• SQL Kiwi (10/18/2011)


    jared-709193 (10/18/2011)


    A question that I have is... Is there a performance reason to use or not use a TVF (by this I mean one that uses CREATE FUNCTION versus a correlated subquery). I can see business cases for both as well as personal preference, but I was curious about performance.

    Hi Jared,

    In-line TVFs are like (parameterized) views in that the definition of the function is expanded into the query text before optimization. A query that uses an in-line TVF will be optimized the same as if you wrote the function text out by hand as a subquery.

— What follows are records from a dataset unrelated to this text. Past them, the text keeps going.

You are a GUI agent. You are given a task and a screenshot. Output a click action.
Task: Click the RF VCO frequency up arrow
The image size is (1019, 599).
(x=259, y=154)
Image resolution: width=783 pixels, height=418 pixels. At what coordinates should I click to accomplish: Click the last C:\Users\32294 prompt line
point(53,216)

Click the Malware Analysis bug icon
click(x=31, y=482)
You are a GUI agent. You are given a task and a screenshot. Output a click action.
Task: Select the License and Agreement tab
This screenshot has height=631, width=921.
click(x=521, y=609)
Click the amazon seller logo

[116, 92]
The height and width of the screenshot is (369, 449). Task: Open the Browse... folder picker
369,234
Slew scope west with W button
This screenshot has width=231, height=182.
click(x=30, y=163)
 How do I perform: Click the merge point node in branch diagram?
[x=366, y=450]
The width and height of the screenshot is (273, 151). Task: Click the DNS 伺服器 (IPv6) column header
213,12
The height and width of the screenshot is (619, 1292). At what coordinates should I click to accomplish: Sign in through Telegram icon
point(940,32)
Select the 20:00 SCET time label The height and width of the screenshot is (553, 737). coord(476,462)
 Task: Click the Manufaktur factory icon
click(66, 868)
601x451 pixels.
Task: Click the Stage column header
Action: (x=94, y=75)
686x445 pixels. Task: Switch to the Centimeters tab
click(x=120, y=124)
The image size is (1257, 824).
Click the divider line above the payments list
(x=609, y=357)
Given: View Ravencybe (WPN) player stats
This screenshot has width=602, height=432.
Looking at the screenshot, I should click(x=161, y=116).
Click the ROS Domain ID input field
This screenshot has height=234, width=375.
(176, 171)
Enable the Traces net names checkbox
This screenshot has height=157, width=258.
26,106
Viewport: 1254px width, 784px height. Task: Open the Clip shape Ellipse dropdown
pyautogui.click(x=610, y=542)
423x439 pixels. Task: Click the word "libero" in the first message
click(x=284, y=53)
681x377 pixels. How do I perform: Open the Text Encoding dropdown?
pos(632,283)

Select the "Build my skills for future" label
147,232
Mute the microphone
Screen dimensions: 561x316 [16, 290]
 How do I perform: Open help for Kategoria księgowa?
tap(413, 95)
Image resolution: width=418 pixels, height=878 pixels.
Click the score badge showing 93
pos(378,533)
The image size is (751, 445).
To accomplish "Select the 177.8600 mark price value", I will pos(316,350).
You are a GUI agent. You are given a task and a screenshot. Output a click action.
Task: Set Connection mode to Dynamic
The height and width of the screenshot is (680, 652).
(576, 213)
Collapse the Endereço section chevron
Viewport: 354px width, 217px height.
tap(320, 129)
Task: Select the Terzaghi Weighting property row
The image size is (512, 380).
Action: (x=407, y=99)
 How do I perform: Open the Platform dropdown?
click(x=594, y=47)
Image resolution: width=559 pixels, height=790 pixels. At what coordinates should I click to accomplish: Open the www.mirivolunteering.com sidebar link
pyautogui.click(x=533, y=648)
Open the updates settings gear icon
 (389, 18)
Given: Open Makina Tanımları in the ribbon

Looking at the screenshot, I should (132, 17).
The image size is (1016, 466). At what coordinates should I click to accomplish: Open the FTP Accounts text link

    Also, you spoke briefly about multi-statement functions, but I am still not 100% clear on this. Does this mean a function that uses CREATE FUNCTION that contains multiple statements in it?

    There's quite a lot of good information about functions in Books Online, for example: Types of Functions (link)

    A multi-statement TVF definition contains the keywords BEGIN and END (as do scalar user-defined functions) and more than one statement. In-line TVFs use the RETURNS TABLE syntax to introduce a single SELECT. In-line functions do not use the BEGIN/END combination.

    Multi-statement functions (and their scalar relations) are often, though not always, a performance drag for many reasons. One reason is that only in-line TVFs are expanded into the parent query for optimization. Scalar UDFs can be especially troublesome because they are executed once per row, in a new T-SQL context, and cannot use parallelism.

    Great! Thanks for the quick response Paul.